W czasie wojny wojsko musiało jeść, pić, ubrać się, uzupełnić zniszczone uzbrojenie, gdzieś przenocować. W XVII w. nie było koszar, magazynów, skarb stale świecił pustkami. Radzono sobie jak umiano. Hetman wielki miał prawo jednostkom naznaczać różne majątki, by w nich mogły się one zatrzymać i wybrać żywność i zaopatrzenie na określoną sumę pieniędzy, z surowymi zastrzeżeniami, by nic ponad to żołnierze nie wybierali i poddanych nie krzywdzili. Jak często wyglądały efekty takich odwiedzin, pokazuje chociażby przykład starostwa krzyczewskiego, będącego w rękach Katarzyny Sobieskiej Radziwiłłowej, a od 1688 r. jej syna Karola Radziwiłła.
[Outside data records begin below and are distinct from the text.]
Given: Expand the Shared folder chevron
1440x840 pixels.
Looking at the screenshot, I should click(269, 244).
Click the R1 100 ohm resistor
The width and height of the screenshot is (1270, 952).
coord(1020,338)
NGAB, F. 694, op. 4, nr 1155, k. 283v-284
„Takoweż pustki i w drugich wsiach, których i zliczyć niepodobno więcej niźli na półtrzecia sta [250] widziałem. Młyny i stawy funditus [całkowicie] zrujnowane, karczmy wszytkie spustoszone, znaki odbijania kleci i swirnów i innych różnych exactij [zniszczeń, rabunków], zbytków i excesów [przestępstw] popełnionych. Owo zgoła miasto i starostwo krzyczewskie funditus jako przez nieprzyjaciela zrujnowane i spustoszone i chaty puste rozeszłych chłopów zagranicę moskiewską i kozacką na różne miejsca widziałem i oglądałem”.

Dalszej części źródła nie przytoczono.